Recently, a stranger on Zoom told me that she observed an intense desire to connect in my work. I think, ultimately, that’s what my imagery and its emotional intensity is about.
How important is the choice of material in relation to realizing the concept of your work?
Working in an instinctive, tactile medium – like pastels or paint – is integral to my work. And is ultimately the reason I personally want to make art. I really enjoy watching an image unfold in its unpredictable way, and the call-and-response pattern a painting or drawing demands.
It’s also amazing to not have to rely on technology or other people when I’m making something. I’m generally quite an extroverted person, and so having a private world I can return to is incredible.
I suppose, if everything goes well, it can sometimes be quite a meditative, peaceful state too; a flow state.
What is your most important tool? Is there something you can’t live without in your studio?
I’m obsessed with all my materials, and tend to become quite superstitious about exactly what I will use. But, ultimately, my two most important tools are my journal, which I write in every day, and my sketchbook, where I figure everything out.
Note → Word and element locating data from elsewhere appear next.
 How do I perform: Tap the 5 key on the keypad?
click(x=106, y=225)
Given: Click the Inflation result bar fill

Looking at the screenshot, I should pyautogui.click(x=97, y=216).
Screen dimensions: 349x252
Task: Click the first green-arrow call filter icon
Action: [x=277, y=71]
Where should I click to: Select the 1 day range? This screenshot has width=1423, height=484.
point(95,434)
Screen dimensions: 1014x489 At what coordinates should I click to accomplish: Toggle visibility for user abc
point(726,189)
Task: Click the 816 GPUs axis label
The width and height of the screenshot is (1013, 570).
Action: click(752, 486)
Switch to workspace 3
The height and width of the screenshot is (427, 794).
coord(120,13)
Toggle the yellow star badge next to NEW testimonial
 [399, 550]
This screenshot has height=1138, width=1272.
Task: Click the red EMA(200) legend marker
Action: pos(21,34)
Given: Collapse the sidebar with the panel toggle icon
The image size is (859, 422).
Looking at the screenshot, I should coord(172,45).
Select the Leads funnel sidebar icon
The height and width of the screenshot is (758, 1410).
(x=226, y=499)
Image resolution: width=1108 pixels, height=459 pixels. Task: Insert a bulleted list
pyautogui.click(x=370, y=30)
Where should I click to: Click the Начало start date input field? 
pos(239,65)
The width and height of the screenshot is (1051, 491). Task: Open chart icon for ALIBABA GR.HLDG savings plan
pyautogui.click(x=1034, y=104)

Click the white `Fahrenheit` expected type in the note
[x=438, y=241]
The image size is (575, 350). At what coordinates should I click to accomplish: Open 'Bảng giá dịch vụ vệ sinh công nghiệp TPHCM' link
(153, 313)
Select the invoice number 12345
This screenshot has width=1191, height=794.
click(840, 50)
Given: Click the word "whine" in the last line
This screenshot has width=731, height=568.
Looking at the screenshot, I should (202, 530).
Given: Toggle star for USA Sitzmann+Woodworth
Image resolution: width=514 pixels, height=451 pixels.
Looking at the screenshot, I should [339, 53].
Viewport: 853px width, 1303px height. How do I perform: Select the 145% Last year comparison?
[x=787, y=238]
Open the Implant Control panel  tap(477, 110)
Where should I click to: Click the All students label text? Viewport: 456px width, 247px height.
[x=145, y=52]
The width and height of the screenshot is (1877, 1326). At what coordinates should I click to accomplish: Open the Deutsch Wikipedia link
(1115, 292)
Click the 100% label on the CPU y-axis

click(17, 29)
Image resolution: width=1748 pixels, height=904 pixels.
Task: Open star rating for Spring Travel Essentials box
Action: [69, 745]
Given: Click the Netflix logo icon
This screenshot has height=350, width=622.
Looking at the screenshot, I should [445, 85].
Besides that, music. I’m not sure whether I’d even be capable of working without the right music. I’m a huge fan of a DJ on NTS radio called Perfect Sound Forever, who plays a lot of cosmic and psychedelic electronic music.
Can you give us a book recommendation that has been important in your practice? And tell us why it’s important.
Books have always been a huge source of inspiration for me. “On Longing” by Susan Stewart played a huge role in shaping my practice. Throughout the text, Stewart looks at the tropes of the miniature and the giant throughout cultural history, and reflects on, amongst many other things, nostalgia,
fantasy, exaggeration, scale and significance, interiority and exteriority, desire.
Whenever I’m stuck in the studio, I’ll often re-read one of Miranda July’s short stories. Her writing is painfully honest, bizarre, and sometimes really quite uncomfortable, but also incredibly tender. She picks up on so much of humanity’s weirder psychological quirks. I’ve always wanted to achieve with images what she achieves with words.
Recently, when on a residency in Almeria, Spain, I re-read Laurie Lee’s autobiographical work “As I Walked Out One Midsummer Morning”. Laurie Lee’s language is a painter’s wet dream. He can alter the way I see colour.
Finally, is there anything new coming up that you would like to tell us about?
It’s not been officially announced yet, but I’m very excited to be having my first solo show at The Sunday Painter in London this January.